Dispensar o real
A MINHA MÃE LEVOU MUITO A SÉRIO aquele slogan dos anos setenta que há quem atribua a Alexandre O’Neill — «Há sempre um Portugal desconhecido que espera por si» — e todos os domingos nos metia no carro para conhecermos o País, visitando igrejas, monumentos, jardins e museus e brindando-nos no final com um lanche em que, regra geral, provávamos a doçaria típica da região (cavacas nas Caldas, pastéis em Tentúgal), confirmando que gastronomia também é cultura. Conheci Santarém muito antes de lhe chamarem a «Capital do Gótico» e a Capela dos Ossos em Évora é capaz de ter sido o meu primeiro filme de terror.
As viagens não tinham uma preparação por aí além, mas às vezes a minha avó mostrava-nos uns livros com fotografias dos locais para abrir o apetite — e não me recordo de alguma vez ter sentido o mais pequeno receio de me aborrecer de morte com o que aí vinha. Talvez a bandeirinha das gulodices no fim da excursão fosse o segredo do êxito daquelas tardes de conhecimento. E que fosse. Duas décadas mais tarde, o «Vá para fora cá dentro» já me apanhou com o País bastante bem calcorreado e sem perceber por que motivo tantos portugueses o trocavam por uma viagem de autocarro a dez cidades europeias em quinze dias, ou uns banhos de mar morno em Punta Cana.
Lembrei-me disto recentemente quando, no regresso de uma outra viagem, pude finalmente visitar o Teatro Romano de Mérida (a minha mãe não nos levava além-fronteiras até porque, na época, precisava da autorização do meu pai). Junto à bilheteira, um pai português pedia, por favor, aos dois filhos adolescentes que desviassem os olhos do smartphone só por uns segundinhos. Contrariados, lá fizeram o jeito de atentar no progenitor que, de prospecto ilustrado na mão, explicava que poderiam ir ver apenas o teatro, mas que ele e a mãe, já que ali estavam, gostariam de visitar também o museu e o Circo Romano que, pelas fotografias, pareciam realmente a não perder.
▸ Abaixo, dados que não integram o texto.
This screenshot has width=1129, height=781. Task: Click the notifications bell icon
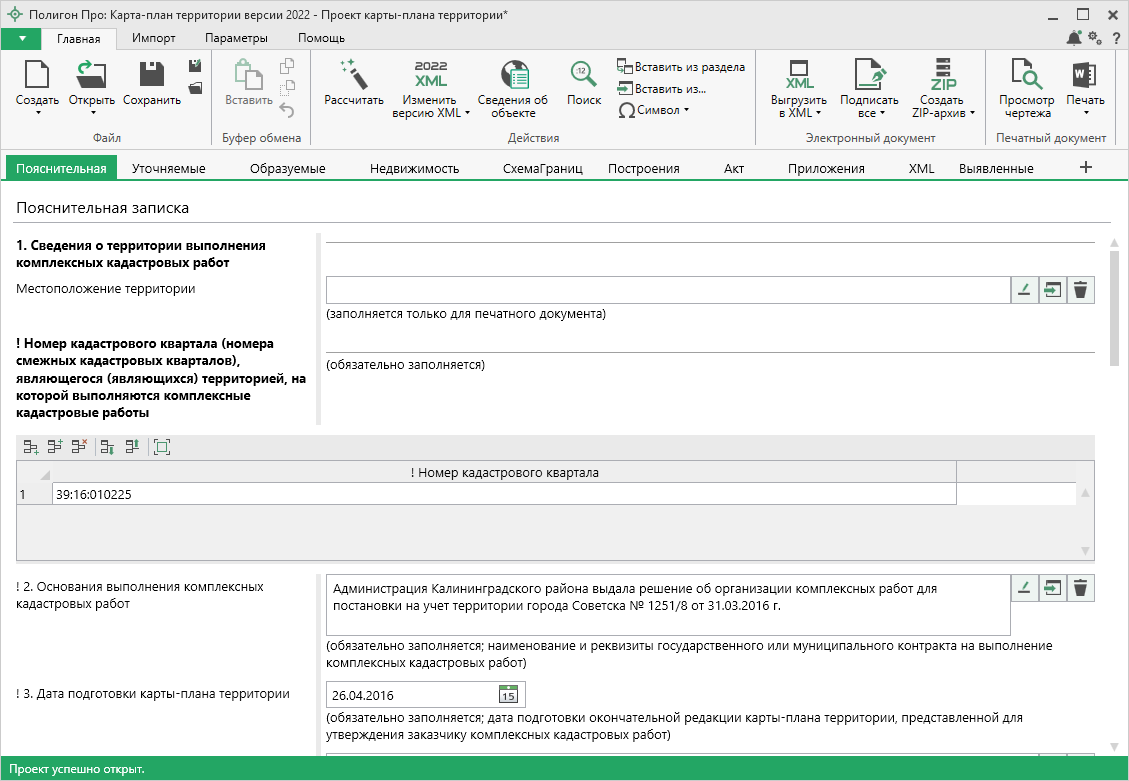pyautogui.click(x=1074, y=38)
E tentou partilhar as bonitas imagens com aquelas duas alminhas na tentativa de as convencer.
O tom servil perante a descendência já me tinha intrigado (à minha mãe nunca ocorreu pedir-nos licença para entrar no Mosteiro de Alcobaça ou subir ao Cristo-Rei, levava-nos e pronto); mas o pior foi quando um dos rapazes, num tom que deixava transparecer um certo desdém por aqueles pais que ainda se entusiasmavam com umas ruínas, disse que francamente não percebia qual era o objectivo de visitar o teatro ou o circo se tinham acabado de os ver nas fotografias do folheto e havia de certeza montes de vídeos na Internet. Adeus, futuro.